Ton jour de naissance ! qu’il soit béni ! Ne pouvant te présenter des fleurs, je vais, en pensant à toi, te raconter l’histoire de cette journée, qui a été bigarrée pour moi, mais amusante ; elle t’amusera aussi.

Deux Américains, — de race chevaleresque, et que le Seigneur récompensera, je l’espère, en leur donnant une compagne bonne et belle, — s’étaient chargés spontanément, lors de mon retour de Matanzas à la Havane, de ma personne et de mes effets jusqu’à l’hôtel. L’un d’eux, ayant habité longtemps à Cuba, au Texas, au Mexique, avait acquis un peu de la grâce des Espagnols sous le rapport du langage et des manières. Il a été pour moi, depuis lors, une société fort agréable, et je lui suis redevable d’un tableau animé de la nature des populations et des mœurs méridionales. L’autre, négociant de New-York, grave et simple dans ses manières, est de ces hommes avec lesquels je me trouve bien et me sens dans une espèce de rapport fraternel.

Avec une véritable simplicité américaine, autant de calme et de bienveillance que s’il eût été mon frère, M. Faile m’a accompagnée dans plusieurs de mes petites excursions. C’est ainsi que, l’autre jour, nous nous sommes rendus au port, et que nous avons fait la traversée de « Casa-Bianca, » colline couverte de sauvages aloës à candélabres, et que nous avons vu de là un magnifique coucher de soleil. Nous nous promenâmes ensuite en bateau à l’ombre transparente projetée par les montagnes sur l’eau, et vîmes celle eau tomber en gouttelettes d’or et d’argent des rames. C’était une belle promenade, un peu troublée cependant par un Allemand ayant une assez bonne dose de la boursouflure que l’on rencontre parfois encore chez quelques Européens, mais rarement ou jamais chez les Américains. Son épaisse personne contrastait fortement avec mon compagnon, que sa simplicité rendait de beaucoup supérieur.

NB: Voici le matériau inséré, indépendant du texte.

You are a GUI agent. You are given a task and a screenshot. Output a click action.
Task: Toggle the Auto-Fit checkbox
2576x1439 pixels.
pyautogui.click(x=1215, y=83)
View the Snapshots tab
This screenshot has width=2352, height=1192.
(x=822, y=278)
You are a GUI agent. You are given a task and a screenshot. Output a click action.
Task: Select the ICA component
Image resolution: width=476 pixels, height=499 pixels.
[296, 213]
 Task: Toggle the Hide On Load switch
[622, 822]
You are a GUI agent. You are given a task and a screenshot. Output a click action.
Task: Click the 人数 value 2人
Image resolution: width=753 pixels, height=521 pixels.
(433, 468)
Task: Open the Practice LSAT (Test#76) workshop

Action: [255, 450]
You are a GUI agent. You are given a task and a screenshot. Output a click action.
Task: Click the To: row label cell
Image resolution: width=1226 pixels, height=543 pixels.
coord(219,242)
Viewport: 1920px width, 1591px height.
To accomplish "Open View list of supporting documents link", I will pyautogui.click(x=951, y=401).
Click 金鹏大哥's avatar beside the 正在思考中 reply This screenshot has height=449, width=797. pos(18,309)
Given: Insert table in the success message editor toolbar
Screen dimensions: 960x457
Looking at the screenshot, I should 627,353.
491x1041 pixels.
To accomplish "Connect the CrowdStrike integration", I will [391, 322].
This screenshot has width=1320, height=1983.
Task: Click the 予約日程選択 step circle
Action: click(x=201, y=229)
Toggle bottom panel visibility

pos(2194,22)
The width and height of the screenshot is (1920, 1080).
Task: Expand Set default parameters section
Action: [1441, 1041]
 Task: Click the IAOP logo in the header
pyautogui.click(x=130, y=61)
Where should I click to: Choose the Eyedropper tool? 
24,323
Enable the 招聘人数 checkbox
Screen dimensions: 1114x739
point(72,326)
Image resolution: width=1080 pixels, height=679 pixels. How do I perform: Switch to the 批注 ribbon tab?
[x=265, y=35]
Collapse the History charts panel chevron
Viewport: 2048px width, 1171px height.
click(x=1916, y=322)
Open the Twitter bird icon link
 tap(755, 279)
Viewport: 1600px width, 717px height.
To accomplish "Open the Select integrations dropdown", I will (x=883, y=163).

Ce que je voulais te raconter, c’est que je suis allée avec les deux Américains visiter les « cabildos, » ou salles de réunion des nègres libres de cette ville. Il n’y avait pas moyen pour moi de songer à y aller seule, puisque je ne savais pas l’espagnol. Les deux Américains s’offrirent pour m’escorter, M. C…, qui parle l’espagnol parfaitement, devait essayer d’obtenir notre admission dans ces salles, quoique, en général, les nègres libres ne permettent pas aux blancs l’entrée dans leurs réunions, et ne soient pas ici patients et subjugués comme dans les États-Unis.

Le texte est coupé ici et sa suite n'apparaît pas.